> Well no, you still want to minimize garbage production (and related GC overhea...

epcoa · on Dec 29, 2023

I can’t state any more clearly: minimize the production of garbage.

“Surely some % of garbage helps as you're garbage collecting ”

Garbage that doesn’t exist doesn’t need collecting.

The flaw here is confusing free space with garbage. You shouldn’t have written in the first place if you could have avoided it.

Every environmentalist knows this: RRR, the first R is reduce not recycle.

dragontamer · on Dec 29, 2023

Any append-only data-structure will have data that was true (when it was written), but has become false/obsolete/garbage at a later time. This is unavoidable.

I'm not saying that we write needless garbage to the logs or filesystem or whatever. I'm saying that the amount of garbage in your stream that you leave behind aids in later steps of (static) wear-leveling. So therefore, its not a big deal. You're going to be making plenty of this (initially true data, but later garbage data) as files get updated, moved around filesystems, or whatnot.

"Garbage" in this sense is perhaps the wrong word.
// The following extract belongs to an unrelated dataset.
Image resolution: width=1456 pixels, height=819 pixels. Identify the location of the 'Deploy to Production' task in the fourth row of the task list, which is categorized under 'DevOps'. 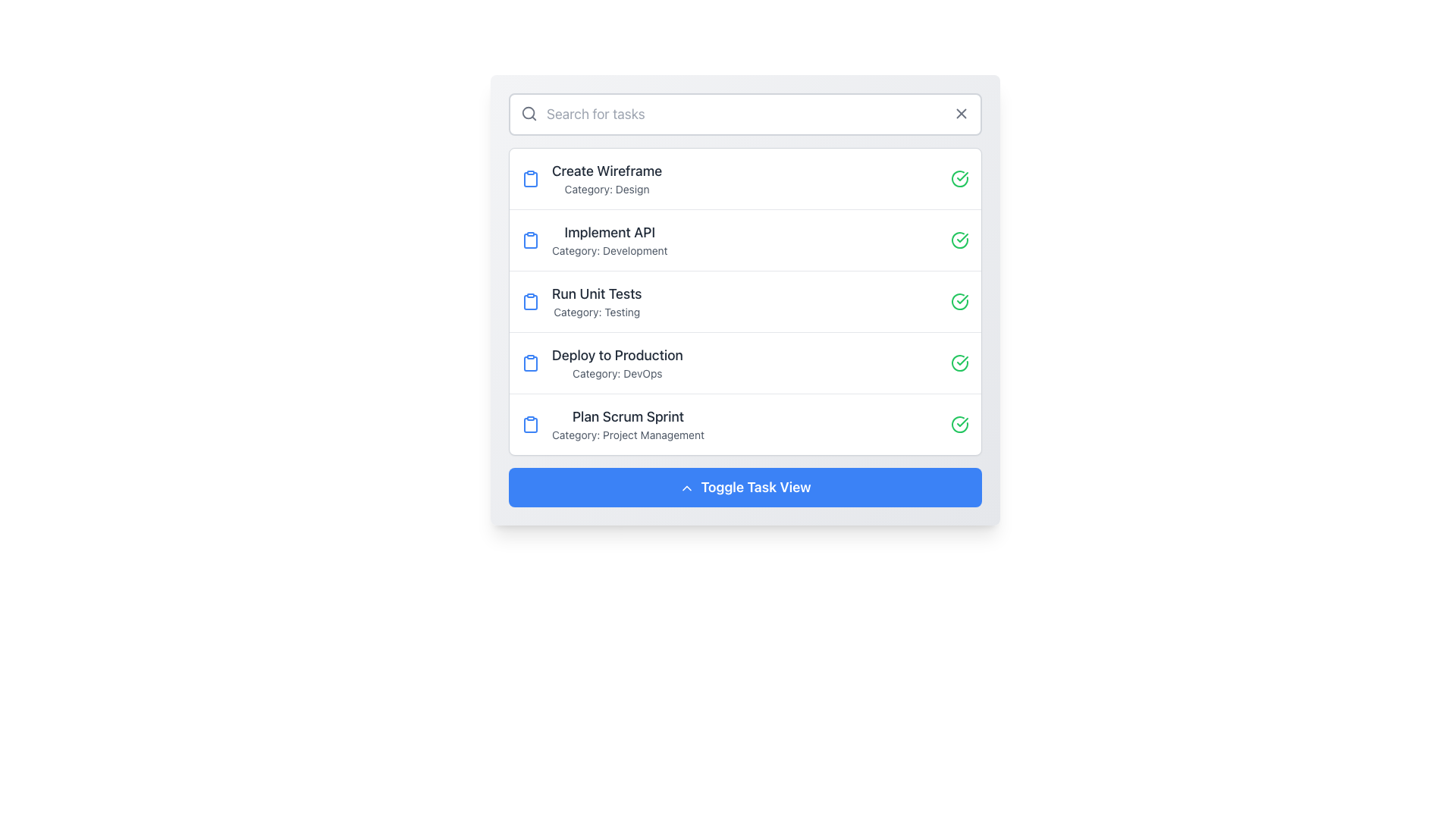
(617, 362). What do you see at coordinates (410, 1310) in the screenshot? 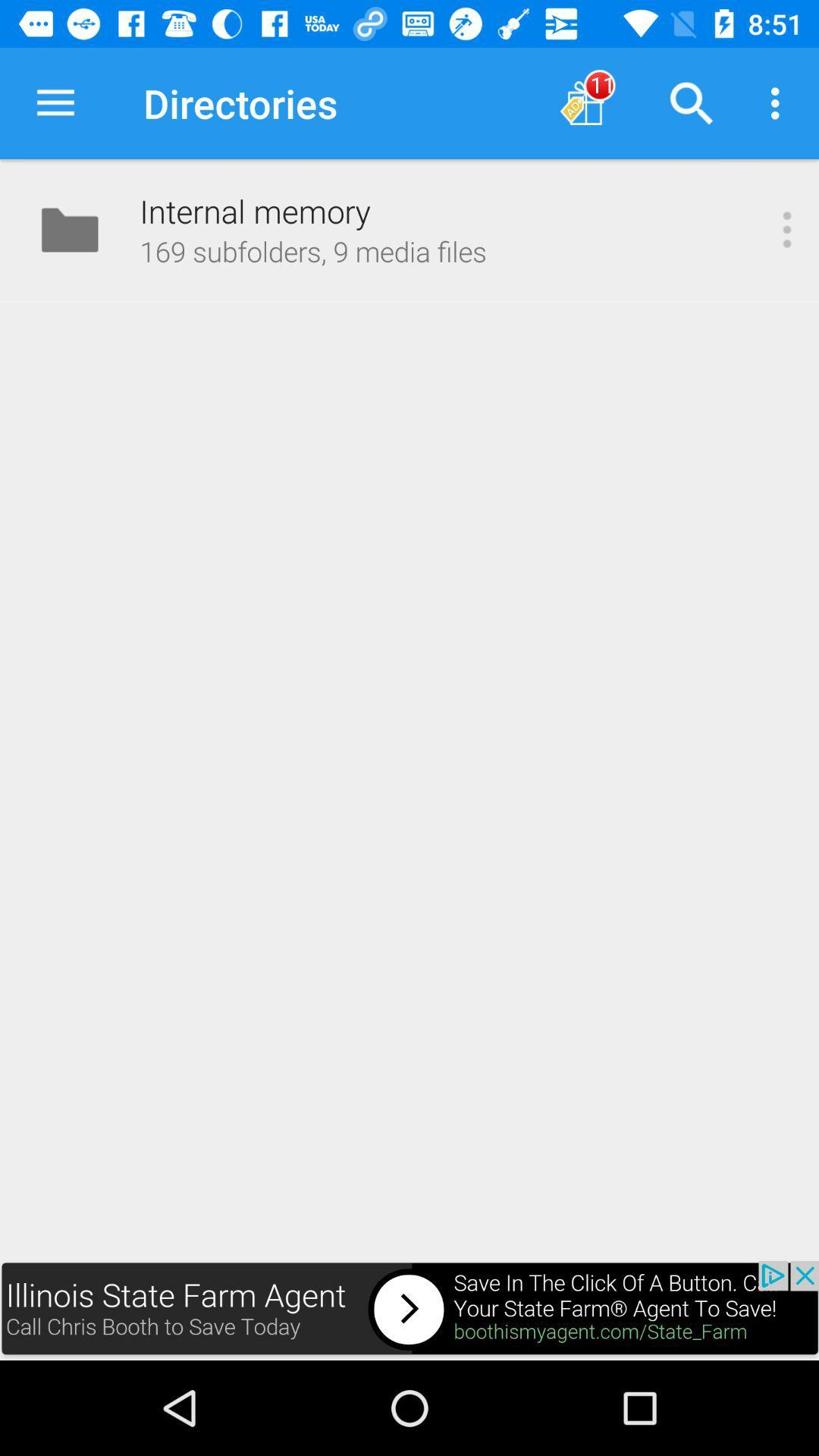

Its more like "Obsolete data", or "outdated data".

ncruces · on Dec 29, 2023

If you read the article though, many of the updated nodes (which are now garbage) don't see any updates to their “data” but to internal tree pointers.

So lots of “data” is being copied, and garbage is being generated, only for the benefit of tidying up tree structure, not because the actual “data” in those pages changed.

Not generating such garbage in the first place is an obvious benefit.

dragontamer · on Dec 29, 2023

I think I see what you mean now. Thanks.